Problem requirements >>
Copy the lines from the data below verbatim, starting at the line that contains "Screen dimensions: 813x779" and ending at the line that contains "(1348, 402)", with both of those lines included.

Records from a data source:
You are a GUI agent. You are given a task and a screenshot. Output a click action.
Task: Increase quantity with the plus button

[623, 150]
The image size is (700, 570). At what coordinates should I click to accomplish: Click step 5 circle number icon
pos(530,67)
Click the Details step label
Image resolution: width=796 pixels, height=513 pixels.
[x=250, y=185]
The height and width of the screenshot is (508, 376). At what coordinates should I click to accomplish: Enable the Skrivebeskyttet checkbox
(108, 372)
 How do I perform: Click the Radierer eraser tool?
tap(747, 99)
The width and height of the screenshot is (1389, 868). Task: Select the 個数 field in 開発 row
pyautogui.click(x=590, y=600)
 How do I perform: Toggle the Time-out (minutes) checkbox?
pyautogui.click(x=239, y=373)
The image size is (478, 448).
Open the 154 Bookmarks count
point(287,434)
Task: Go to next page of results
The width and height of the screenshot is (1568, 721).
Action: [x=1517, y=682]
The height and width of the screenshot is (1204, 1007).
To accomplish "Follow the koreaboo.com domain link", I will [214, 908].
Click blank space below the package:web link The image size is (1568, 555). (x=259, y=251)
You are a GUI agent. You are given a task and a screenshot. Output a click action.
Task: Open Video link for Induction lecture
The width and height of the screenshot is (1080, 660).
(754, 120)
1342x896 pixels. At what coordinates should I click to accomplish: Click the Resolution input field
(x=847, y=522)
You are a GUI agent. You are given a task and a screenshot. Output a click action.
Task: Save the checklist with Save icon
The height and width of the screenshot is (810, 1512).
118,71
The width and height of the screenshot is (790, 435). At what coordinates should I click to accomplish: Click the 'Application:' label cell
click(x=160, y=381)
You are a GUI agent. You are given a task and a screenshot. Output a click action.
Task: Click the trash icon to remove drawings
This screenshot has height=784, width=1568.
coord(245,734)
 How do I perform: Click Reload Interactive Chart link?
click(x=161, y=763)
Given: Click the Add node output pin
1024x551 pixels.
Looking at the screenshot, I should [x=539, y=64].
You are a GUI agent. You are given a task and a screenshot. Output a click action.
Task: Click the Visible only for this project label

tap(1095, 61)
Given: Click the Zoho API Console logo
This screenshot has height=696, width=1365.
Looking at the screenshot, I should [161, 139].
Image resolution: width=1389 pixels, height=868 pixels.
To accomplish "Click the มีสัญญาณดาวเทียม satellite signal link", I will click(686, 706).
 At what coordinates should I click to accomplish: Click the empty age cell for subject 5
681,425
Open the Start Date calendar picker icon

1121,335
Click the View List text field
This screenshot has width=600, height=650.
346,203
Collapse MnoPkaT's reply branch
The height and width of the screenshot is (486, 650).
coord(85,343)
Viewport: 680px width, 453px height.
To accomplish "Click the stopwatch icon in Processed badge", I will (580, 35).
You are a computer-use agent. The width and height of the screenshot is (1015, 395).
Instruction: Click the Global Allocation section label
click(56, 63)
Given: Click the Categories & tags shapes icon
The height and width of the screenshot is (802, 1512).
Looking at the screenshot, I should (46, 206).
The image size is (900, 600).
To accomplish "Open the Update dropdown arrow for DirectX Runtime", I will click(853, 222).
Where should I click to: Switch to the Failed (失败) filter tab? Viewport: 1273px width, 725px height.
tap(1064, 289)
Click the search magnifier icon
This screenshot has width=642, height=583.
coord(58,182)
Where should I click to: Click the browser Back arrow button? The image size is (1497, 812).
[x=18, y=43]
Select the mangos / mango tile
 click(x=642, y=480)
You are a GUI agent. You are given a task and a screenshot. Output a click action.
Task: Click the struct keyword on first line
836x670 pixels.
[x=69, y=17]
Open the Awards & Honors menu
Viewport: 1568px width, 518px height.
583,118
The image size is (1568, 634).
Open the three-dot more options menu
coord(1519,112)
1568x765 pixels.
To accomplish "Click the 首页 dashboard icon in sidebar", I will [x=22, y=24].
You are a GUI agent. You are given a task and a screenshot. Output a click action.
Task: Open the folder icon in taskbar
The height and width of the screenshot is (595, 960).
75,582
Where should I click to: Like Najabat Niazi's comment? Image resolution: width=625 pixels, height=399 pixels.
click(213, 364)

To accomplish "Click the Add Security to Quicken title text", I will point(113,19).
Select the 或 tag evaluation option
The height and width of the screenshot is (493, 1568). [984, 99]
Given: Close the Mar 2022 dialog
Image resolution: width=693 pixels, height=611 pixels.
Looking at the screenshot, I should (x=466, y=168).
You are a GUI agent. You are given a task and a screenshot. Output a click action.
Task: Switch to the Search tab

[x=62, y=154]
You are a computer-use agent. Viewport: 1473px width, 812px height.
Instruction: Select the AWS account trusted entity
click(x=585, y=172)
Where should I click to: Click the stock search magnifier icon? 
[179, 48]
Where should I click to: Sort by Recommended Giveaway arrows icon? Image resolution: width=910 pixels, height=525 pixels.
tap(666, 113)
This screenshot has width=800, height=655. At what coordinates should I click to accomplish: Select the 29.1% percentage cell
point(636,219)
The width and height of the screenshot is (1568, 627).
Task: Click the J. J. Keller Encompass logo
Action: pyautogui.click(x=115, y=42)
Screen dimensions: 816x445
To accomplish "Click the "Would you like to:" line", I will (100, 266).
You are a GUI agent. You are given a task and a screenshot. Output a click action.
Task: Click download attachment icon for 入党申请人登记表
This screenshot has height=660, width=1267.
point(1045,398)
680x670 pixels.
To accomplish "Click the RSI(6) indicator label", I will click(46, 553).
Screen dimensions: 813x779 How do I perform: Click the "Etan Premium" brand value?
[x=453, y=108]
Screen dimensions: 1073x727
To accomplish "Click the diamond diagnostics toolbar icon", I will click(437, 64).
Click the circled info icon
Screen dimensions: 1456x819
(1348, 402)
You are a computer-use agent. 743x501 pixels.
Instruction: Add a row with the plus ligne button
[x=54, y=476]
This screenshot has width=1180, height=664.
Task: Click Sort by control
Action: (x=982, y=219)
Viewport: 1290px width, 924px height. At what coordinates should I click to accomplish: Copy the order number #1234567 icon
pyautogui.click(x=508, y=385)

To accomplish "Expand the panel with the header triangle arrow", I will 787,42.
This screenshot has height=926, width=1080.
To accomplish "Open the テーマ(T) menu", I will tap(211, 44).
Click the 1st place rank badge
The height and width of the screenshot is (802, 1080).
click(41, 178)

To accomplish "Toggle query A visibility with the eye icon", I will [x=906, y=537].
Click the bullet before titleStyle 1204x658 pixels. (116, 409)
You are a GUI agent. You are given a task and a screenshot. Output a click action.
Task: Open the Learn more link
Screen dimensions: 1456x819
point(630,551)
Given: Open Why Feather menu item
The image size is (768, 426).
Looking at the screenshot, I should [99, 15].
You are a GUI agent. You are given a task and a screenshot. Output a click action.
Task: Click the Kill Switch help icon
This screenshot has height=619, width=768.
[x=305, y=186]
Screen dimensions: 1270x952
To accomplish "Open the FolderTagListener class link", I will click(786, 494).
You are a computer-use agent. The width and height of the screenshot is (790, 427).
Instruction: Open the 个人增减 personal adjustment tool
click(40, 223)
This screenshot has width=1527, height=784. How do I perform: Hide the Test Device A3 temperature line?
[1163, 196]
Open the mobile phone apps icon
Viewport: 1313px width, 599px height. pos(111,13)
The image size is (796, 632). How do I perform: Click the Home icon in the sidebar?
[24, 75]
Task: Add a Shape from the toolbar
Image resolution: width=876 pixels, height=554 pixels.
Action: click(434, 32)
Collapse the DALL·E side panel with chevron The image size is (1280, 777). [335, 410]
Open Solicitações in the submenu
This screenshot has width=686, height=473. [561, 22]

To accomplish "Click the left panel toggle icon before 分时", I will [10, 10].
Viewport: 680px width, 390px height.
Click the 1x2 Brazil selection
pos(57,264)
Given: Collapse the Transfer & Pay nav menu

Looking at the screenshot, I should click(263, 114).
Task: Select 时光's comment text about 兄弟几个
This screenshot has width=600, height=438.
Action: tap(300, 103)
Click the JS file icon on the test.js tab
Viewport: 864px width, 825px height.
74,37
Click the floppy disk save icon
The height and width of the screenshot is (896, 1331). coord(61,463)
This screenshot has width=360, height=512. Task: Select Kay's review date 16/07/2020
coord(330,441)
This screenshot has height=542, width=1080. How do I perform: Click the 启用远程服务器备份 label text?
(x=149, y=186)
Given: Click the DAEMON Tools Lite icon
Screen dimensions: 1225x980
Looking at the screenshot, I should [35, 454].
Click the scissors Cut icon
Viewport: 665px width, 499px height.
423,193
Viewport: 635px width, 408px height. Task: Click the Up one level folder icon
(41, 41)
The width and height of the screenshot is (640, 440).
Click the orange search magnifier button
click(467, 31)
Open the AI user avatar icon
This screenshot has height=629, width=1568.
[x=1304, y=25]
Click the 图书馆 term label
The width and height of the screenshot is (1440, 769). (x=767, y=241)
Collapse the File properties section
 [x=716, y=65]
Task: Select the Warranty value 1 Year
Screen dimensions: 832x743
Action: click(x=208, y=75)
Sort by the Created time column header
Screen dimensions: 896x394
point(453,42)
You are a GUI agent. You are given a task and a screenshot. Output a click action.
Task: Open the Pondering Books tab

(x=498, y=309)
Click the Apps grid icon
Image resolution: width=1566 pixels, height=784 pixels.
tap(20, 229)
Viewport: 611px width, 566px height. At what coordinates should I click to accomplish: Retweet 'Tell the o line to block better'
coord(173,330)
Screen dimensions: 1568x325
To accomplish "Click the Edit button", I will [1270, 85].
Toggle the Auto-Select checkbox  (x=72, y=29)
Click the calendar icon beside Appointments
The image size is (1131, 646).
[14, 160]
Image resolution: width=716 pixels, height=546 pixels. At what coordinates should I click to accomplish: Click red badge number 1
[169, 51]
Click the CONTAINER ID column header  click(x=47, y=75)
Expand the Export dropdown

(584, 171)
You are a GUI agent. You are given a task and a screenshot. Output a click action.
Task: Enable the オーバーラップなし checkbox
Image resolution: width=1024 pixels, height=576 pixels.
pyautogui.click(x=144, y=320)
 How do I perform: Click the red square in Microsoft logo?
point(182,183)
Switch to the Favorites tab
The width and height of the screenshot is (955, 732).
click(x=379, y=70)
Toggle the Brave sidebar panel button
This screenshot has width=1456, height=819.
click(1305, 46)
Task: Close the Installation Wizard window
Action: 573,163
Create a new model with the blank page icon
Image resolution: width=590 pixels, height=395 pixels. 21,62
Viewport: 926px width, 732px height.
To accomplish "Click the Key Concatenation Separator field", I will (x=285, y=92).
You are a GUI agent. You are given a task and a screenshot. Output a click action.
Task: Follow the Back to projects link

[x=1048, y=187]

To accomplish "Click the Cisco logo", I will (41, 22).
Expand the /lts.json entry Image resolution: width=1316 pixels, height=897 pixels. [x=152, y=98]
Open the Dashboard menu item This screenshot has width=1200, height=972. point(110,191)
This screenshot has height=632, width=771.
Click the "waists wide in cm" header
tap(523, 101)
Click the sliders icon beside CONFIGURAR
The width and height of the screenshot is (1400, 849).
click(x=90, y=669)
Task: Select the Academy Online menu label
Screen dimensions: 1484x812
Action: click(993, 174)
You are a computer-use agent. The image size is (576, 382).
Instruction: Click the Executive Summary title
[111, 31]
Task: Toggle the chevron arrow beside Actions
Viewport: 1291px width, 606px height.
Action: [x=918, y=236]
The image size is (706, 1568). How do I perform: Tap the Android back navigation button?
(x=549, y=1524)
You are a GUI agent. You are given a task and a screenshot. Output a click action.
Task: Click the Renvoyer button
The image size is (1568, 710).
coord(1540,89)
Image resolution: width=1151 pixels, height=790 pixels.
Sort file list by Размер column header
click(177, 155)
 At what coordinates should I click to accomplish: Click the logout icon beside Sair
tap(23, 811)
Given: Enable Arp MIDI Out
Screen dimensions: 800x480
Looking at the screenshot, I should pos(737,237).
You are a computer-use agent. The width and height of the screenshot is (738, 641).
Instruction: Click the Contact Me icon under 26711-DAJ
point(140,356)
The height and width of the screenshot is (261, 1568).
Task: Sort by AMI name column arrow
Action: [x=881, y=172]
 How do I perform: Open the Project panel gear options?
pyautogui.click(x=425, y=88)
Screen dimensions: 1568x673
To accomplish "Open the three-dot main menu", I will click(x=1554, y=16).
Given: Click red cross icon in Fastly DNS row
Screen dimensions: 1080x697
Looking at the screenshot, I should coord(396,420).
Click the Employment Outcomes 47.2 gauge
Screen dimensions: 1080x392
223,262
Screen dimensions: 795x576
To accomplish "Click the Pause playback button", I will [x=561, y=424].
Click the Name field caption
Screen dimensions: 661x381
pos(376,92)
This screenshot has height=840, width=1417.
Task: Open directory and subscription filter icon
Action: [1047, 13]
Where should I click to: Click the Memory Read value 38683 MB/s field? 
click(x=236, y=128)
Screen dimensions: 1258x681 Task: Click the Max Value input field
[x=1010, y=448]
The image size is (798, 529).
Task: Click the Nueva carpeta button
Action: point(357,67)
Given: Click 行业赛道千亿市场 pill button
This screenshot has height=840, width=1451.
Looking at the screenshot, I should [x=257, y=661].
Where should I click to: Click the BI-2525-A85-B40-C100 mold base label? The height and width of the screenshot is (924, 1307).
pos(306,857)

Output for this exercise >>
Screen dimensions: 813x779 How do I perform: Click the "Etan Premium" brand value?
[x=453, y=108]
Screen dimensions: 1073x727
To accomplish "Click the diamond diagnostics toolbar icon", I will click(437, 64).
Click the circled info icon
Screen dimensions: 1456x819
(1348, 402)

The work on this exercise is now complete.